Gavisham chuckled to himself. ‘So there I was, knee-seep in saltwater, half-blind in the pouring rain and half-deaf in the wind. As she comes close, barely a hundred yards from the submerged rocks, a fork of lightning gives me a better look at her. She’s no clipper, I think to myself, she’s a Dutch warship, no less. Iron-hulled. A kruiser out of Zeeland, running guns and powder to the West Indies. Now Suffrous hasn’t realised of course, and there’s no going back now. I start waving my hands for him to stop and take cover, but he can’t see a thing through the rain. Suddenly there’s this huge screech of iron bow plates on rock, and a bang that nearly shook the marrow out my bones. I go flying into the sea and start paddling for my life. Suffrous has realised now, of course, after hearing the noise, and is running across the clifftop by the time I haul myself out of the shallows, soaking wet. We share a look, nothing more, before the whole thing explodes on us.
Boom
,
boom
,
boom
, one magazine after the other. Practically turned the ship inside out. Wood and metal torn as easy as paper. Never seen an explosion so big, nor a column of fire so tall. Lit up the whole county.’
Gavisham gazed into the fire as he recalled the heat and the screaming of metal. He seemed to be done, and Calidae frowned.
‘Well, what happened after that?’
‘Suffice it to say, nobody was very happy with us. The Dutch wanted blood, and the lord was the one who had to give it to them. Prime Lord’s orders.’
‘And you and Suffrous?’
‘Spent a year in a Francian prison, wading through shit and piss. Worked in our favour though. The war was coming to a head. They started to recruit gun-crews from prisons in their desperation. Suffrous and I were put on a Spaniard ship-of-the-line. Found ourselves in the battle of Rafalgar, facing the Empire of Britannia. Of course, we sabotaged it from the inside out, sank the bitch right when they needed her most. Helping to win a battle goes a long way towards earning your pardons, I’ll tell you that.’
Calidae wore a confused look. ‘That was over sixty years ago, if my history is right.’

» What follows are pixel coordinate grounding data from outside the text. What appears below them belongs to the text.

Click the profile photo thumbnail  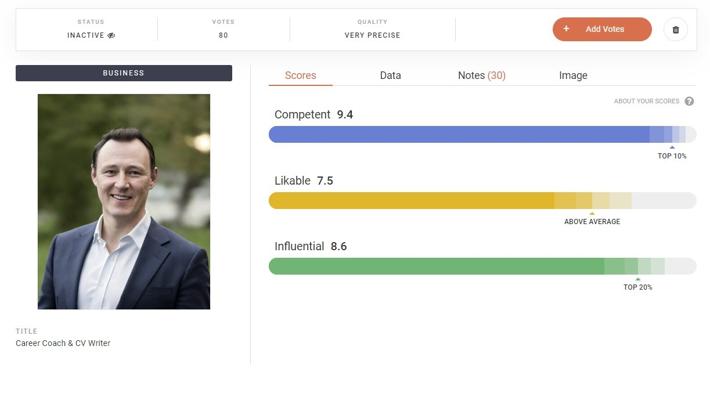124,201
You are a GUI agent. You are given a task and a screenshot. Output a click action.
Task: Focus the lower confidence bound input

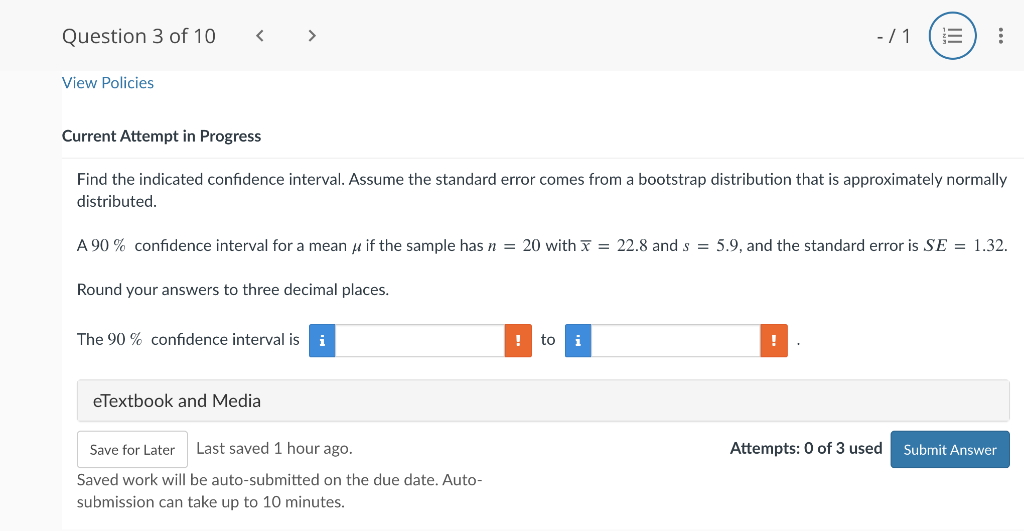(x=419, y=340)

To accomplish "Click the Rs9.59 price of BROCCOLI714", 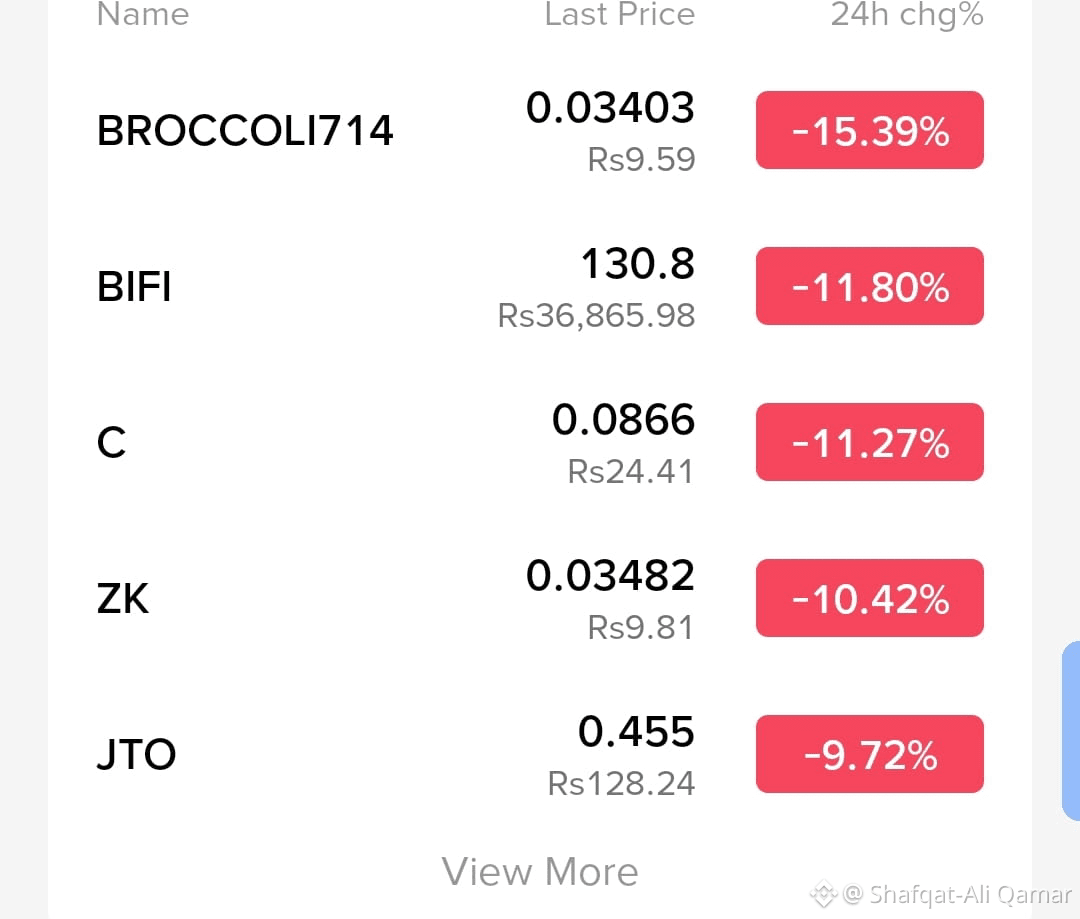I will click(x=641, y=159).
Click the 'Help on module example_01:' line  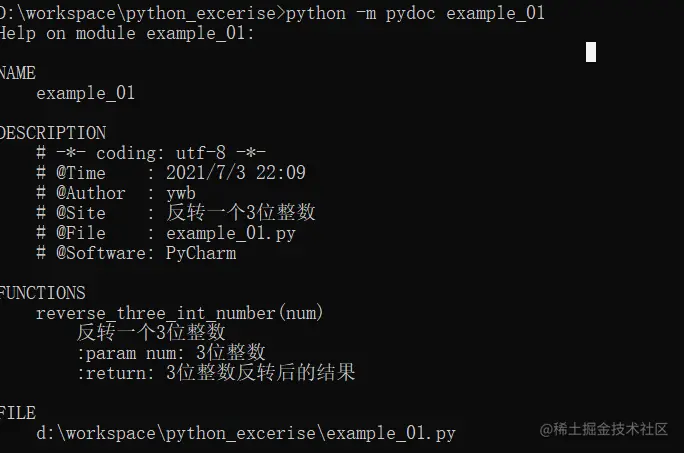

Gavisham levelled his colourful eyes at her. He knew he had slipped, somewhere along the way. ‘And you’re pretty educated, for a maid,’ he countered.
‘My mother saw fit to teach me all about the Empire, actually. But you can’t be a day over forty. Neither was Suffrous.’
Gavisham tried to put her off the scent with a wink. ‘Look good for my age, don’t I?’
A lamprey
, he was a damn lamprey—him and Suffrous both. It was a blasphemy of sorts. Those who rushed did not taste the human shade and vice versa. Each saw it as beneath them, in their own unique way. Her kind, lampreys, deemed it impure to put animal blood into their veins. Rushers saw drinking human blood as a defilement. Never did the two knowingly mix, and yet here was one such defiler, right before her eyes.
‘Yes,’ Calidae said, straining not to dig deeper at the risk of exposing herself. ‘Yes you do.’
Gavisham took his chance to rein in his tongue. ‘Time to catch some sleep, before we wag our tongues into the morning.’
For a second night in less than a week, Calidae rolled over onto her side and stared out at the night, pondering what it all meant. Suffrous. Arrid. Merion. They all clamoured for her attention as she drifted off into a fitful sleep.